L’enroulement du ciel est une installation vouée à évoluer en fonction du site qui l’accueille, composée de grandes affiches publicitaires à dos bleu décollées de leurs supports puis disposées sur le sol. Le verso des affiches, souvent déchirées, évoque un ciel de marbre aux nombreuses nuances de bleu sur lequel s’érige des socles. Accompagnant chaque volume, un tube doré précise l’idée de l’enroulement ou du déploiement de la surface tout en soulignant la hauteur, la largeur ou la profondeur de chacun. Si le verso bleuté du papier est l’élément chromatique qui garantit l’unité de l’installation, les cylindres d’or qui en ponctuent la surface et les volumes, se donnent comme un principe d’harmonie. Mais c’est par son économie de moyen, le choix de ses matériaux et la vacuité de son dispositif que L’enroulement du ciel s’impose et questionne la notion de valeur associée à l’œuvre d’art et à son apparition à l’intérieur du système culturel. Fable laconique, l’œuvre déploie ainsi un double espace : un espace topographique, mesurable et rationnel et de l’autre, un espace symbolique, une allusion à l’infini de la voute céleste. Si le motif de l’enroulement du ciel dans le Jugement dernier de Giotto peut être vu comme une affirmation du caractère artificiel de la peinture, le dispositif de Franck Scurti joue sur la dissolution des limites entre l’œuvre d’art, son autonomie et le contexte environnant. L’installation, devenue dispositif de monstration, questionne les conditions de visibilité des œuvres d’art par une dialectique de l’absence (présence de socles et affiches qui ne montrent rien, ne soutiennent rien).

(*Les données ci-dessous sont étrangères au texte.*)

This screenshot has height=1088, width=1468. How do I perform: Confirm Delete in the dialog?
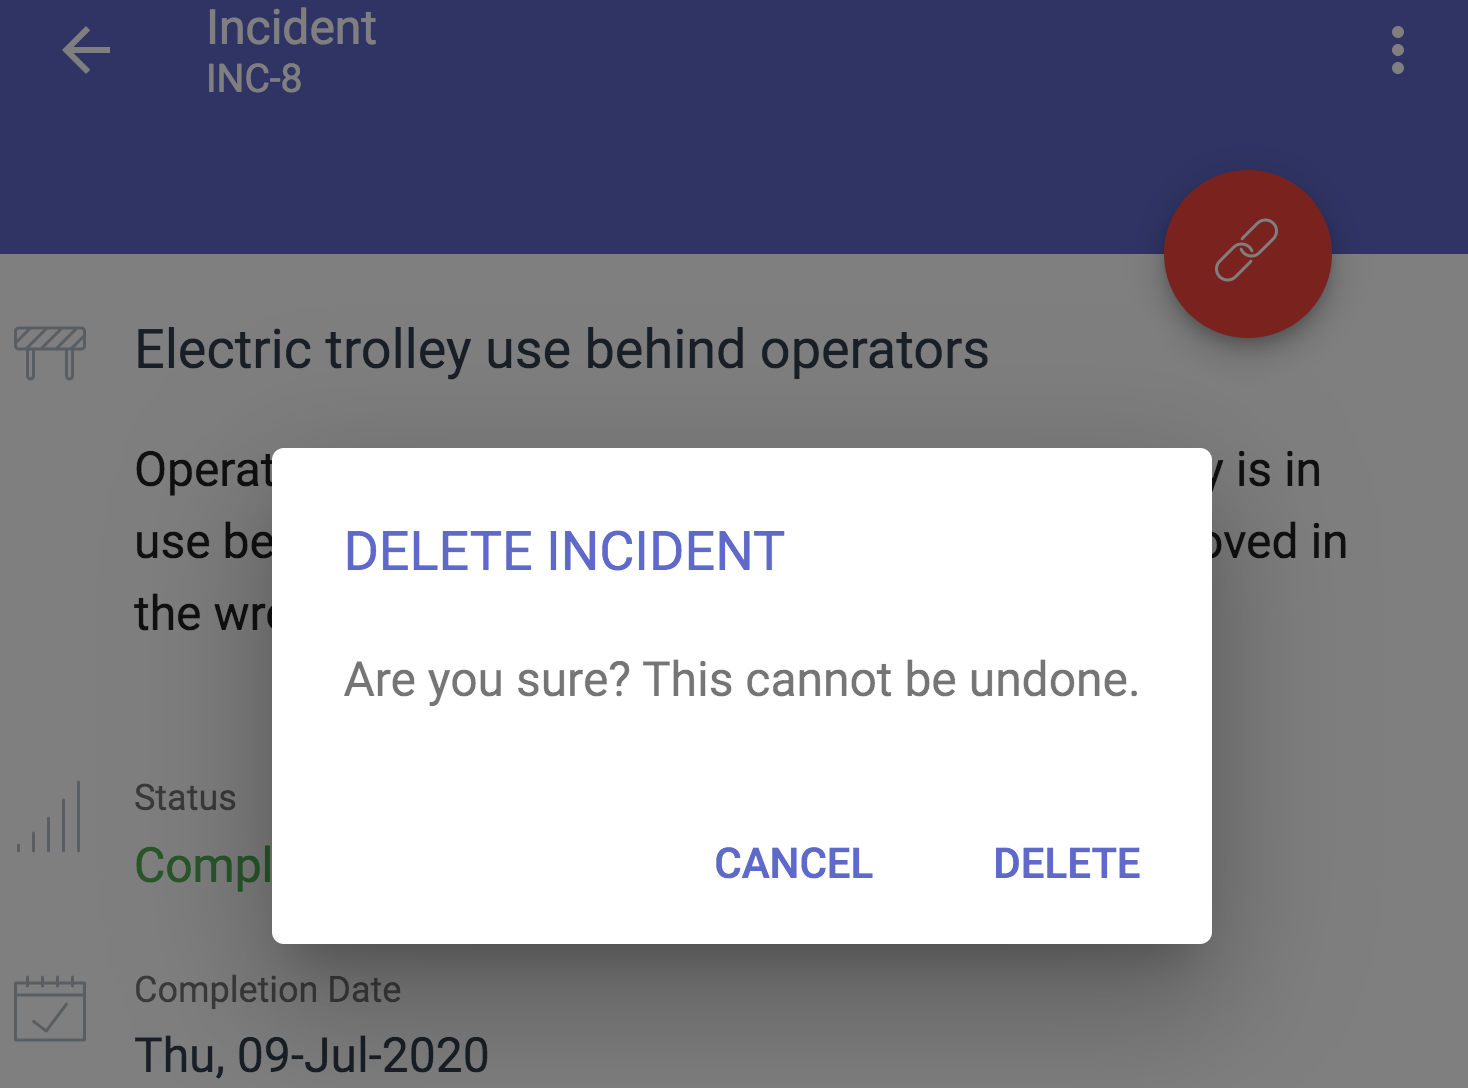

À L’INHA, l’œuvre garde en elle l’idée d’un flux, d’une déchirure créant une ouverture sur l’espace réel, ici celui du hall Rose Valland. En confrontant la rhétorique de l’exposition à la science du lieu et aux personnes qui l’animent (historiens de l’art, chercheurs, conservateurs, étudiants…), L’enroulement du ciel trouve tout son sens au sein même du site qui rassemble la recherche en histoire de l’art

À propos de Franck Scurti

Franck Scurti, né en 1965 à Lyon, vit à Paris depuis 1992. Il a étudié à l’école des Beaux-Arts de Saint-Étienne (1986-1989) puis ensuite aux Beaux-Arts de Grenoble (1989-1991). En 1991, il est invité par la Fondation Cartier à résider pendant trois mois dans ses ateliers de Jouy en Josas. L’année suivante, Il participe aux sessions de l’Institut des Hautes Études en Arts Plastiques (IHEAP) où il fait la connaissance de Pontus Hulten, Sarkis et Daniel Buren. Rencontres qui seront déterminantes pour la suite de son parcours. En 1993, pour sa deuxième exposition personnelle, il inaugure « Le Studio » des galeries contemporaines du MNAM Centre Georges Pompidou (qui deviendra par la suite « l’espace 315 »). Plus tard, Il sera par deux fois lauréat du prix « Villa Médicis hors les murs ». La première fois en 1997 pour un séjour à Chicago ou il réalisera sa première vidéo : Chicago/Flipper, puis en 1999, pour un séjour de trois mois à New York. En 2001, il créa une version inédite du dessin animé « La Linéa » d’Osvaldo Cavandoli. Ensuite, en 2003, il sera invité par IASPIS (International Artists Studio Progam in Sweden) à séjourner pendant six mois à Stockholm ou il réalisera un documentaire sur le critique d’art Ulf Linde, auteur de la première copie autorisée par Marcel Duchamp de La Mariée mise à nu par ses célibataires, même, exposée au Moderna Museet de Stockholm. En 2011, il crée à la demande de la Ville de Paris un monument en hommage à Charles Fourrier : La Quatrième Pomme. En 2012, l’artiste sera nominé pour le prix Marcel Duchamp. Franck Scurti fera partie des artistes invités par Daniel Buren à participer à son installation Une Fresque, exposée à BOZAR / Palais des Beaux-Arts de Bruxelles en 2016, « composée d’œuvres d’artistes qui ont marqué son propre parcours artistique ». À l’été 2020, l’artiste invité par Chris Dercon, crée « Au jour le Jour » et installe son atelier durant deux mois sous la nef du Grand Palais.